Start of Block

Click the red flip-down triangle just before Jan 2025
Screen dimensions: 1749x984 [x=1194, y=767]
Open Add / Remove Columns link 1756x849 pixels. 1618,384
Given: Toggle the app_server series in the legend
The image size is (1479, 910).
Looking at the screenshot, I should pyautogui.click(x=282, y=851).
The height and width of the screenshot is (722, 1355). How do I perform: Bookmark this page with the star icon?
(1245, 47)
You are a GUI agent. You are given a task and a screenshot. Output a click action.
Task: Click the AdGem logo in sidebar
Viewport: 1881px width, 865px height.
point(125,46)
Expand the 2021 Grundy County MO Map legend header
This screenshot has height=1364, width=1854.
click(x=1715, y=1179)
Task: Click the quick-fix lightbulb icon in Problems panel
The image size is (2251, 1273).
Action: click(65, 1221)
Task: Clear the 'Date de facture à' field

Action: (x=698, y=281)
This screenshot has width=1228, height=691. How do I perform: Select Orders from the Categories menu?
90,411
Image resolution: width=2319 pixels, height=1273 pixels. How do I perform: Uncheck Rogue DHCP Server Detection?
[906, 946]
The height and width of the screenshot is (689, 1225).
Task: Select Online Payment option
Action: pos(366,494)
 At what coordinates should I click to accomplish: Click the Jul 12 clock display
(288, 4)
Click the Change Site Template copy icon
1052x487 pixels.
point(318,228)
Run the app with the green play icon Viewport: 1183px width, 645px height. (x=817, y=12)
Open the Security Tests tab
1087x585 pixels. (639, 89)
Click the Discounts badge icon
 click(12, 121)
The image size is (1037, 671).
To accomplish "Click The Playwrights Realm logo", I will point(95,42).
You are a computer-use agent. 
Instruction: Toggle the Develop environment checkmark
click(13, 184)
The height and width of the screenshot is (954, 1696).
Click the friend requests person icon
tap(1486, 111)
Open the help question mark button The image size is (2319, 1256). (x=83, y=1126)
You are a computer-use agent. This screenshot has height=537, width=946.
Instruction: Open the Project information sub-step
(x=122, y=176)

End of Block

Action item
When every line of the listing has been checked for the string "logo", give only the number of lines that contain it.

Solution
2